Not only does that keep them stored and out of the way, but it also ensures they remain untangled. You even can organize them by color or strength, Josel added. As for yoga mats, they can be hung on a towel rack to conserve space.
5. Think High and Low.
The floor isn’t the only place to store your fitness equipment. “Use ceiling and wall space by installing mounting hooks, bike racks and pulley systems to store gear so it is easily accessible,” Reyman suggested.
6. Put Seasonal Items in Self-Storage.
If you own fitness equipment that you use only during certain times of the year, such as baseball bats and gloves during baseball season, you can conserve space at home by keeping that gear in a self-storage unit during the off-season.
7. Keep Equipment Safe.
Exercise equipment isn’t cheap. In fact, a good fitness machine can cost upwards of $1,000. If you’re going to put it in a self-storage unit, make sure you protect it.
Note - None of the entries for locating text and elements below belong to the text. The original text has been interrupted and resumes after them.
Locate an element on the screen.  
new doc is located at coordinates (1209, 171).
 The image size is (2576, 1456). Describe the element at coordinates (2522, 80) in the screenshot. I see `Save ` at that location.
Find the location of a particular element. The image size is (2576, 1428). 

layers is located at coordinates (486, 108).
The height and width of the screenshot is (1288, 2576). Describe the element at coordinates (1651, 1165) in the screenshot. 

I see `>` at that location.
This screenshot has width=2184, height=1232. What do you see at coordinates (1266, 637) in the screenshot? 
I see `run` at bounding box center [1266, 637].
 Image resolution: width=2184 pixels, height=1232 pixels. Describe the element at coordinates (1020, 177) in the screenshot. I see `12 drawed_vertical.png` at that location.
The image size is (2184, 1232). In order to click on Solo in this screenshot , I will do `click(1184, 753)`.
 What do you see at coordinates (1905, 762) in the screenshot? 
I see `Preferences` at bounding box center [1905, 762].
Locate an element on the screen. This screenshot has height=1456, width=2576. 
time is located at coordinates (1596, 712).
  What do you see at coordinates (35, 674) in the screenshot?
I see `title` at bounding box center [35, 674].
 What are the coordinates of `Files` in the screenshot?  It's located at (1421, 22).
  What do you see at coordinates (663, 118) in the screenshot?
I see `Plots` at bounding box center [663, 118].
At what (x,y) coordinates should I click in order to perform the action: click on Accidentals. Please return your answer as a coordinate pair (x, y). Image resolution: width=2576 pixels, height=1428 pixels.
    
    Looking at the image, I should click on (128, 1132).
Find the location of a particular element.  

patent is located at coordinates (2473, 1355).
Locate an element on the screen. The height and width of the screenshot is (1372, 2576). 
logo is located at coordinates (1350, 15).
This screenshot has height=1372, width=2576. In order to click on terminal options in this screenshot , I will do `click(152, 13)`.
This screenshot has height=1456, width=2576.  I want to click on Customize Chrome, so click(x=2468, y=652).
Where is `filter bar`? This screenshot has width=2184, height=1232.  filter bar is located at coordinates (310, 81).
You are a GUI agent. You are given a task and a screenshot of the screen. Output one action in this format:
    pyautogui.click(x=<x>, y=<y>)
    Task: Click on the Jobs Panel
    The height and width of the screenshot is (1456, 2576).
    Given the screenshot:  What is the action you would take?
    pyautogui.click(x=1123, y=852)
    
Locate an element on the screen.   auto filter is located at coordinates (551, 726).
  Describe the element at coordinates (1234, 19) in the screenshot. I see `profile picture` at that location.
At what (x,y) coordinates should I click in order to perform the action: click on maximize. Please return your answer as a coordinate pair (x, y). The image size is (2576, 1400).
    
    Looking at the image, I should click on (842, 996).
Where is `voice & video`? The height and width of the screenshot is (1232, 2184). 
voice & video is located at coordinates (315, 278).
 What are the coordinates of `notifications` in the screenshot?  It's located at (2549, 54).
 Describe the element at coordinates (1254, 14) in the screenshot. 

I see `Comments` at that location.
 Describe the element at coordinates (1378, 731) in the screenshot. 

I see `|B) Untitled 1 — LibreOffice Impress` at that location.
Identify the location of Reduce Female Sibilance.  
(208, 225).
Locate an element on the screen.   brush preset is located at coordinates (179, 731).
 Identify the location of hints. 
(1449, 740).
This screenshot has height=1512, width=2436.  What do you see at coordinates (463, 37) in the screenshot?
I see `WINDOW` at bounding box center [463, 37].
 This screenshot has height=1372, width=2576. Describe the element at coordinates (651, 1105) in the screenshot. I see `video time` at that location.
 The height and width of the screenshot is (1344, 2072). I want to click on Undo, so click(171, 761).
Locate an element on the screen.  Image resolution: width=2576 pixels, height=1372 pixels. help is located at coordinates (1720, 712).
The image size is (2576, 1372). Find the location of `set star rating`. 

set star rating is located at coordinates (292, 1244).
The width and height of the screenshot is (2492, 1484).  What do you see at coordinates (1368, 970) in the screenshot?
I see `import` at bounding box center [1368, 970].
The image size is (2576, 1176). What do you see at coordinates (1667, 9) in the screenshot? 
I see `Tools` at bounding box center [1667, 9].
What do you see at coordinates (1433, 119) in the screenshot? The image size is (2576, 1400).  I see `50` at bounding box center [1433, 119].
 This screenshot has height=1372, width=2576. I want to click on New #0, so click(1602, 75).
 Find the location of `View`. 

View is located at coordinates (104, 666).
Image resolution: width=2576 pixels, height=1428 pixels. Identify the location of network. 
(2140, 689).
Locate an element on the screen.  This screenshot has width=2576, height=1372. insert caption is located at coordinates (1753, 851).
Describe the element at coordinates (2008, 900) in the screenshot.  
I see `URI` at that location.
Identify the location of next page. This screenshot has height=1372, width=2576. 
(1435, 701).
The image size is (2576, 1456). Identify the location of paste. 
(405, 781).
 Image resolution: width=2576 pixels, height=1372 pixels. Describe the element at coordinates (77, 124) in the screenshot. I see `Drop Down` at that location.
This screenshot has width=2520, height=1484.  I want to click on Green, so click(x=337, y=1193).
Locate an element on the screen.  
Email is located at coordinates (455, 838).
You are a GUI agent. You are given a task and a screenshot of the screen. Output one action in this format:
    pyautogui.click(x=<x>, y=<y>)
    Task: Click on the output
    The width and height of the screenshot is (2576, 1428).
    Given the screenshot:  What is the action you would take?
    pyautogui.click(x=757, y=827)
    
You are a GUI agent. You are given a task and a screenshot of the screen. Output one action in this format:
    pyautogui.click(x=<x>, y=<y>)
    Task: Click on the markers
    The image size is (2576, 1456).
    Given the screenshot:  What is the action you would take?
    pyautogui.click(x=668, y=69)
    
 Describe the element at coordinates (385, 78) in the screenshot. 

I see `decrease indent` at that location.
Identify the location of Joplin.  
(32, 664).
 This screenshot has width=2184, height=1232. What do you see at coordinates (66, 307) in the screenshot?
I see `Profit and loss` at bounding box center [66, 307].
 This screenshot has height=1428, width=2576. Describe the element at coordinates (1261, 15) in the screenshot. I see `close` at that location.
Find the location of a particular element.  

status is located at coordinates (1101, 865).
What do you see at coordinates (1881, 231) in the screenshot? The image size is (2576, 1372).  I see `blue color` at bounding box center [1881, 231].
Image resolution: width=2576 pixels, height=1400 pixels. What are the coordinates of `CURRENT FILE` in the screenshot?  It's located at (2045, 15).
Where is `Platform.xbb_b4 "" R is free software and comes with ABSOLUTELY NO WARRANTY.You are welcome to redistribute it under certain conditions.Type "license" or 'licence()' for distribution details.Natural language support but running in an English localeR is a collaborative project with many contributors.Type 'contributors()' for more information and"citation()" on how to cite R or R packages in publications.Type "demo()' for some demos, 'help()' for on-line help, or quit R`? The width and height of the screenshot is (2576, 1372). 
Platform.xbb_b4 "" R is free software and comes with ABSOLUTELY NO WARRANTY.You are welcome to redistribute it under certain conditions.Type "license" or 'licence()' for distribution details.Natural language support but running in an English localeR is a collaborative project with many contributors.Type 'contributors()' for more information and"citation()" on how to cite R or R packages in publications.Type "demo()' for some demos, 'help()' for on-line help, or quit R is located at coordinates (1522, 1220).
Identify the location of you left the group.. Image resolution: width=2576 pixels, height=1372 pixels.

One way to do so is to rent a climate-controlled unit, Tomlin said.
Also, clean your exercise equipment before storing it, she added, and then protect it from dust and other elements by putting a cover over it.
8. Keep Heavier Items on the Bottom.
If you’re storing heavy items such as weights, place them on a rack with the heaviest ones on the bottom and the lightest ones on top.
9. Track Your Efforts.
You can set up the world’s best organization system for your fitness equipment, but it will be pointless if you don’t know where your gear is when you need it.
If you’re storing certain equipment outside your home, make sure you keep a record of it, as well as where in a self-storage unit you’ve placed it. Even the items you store in a home closet or under a bed can be forgotten, so it wouldn’t hurt to jot down where they are as well.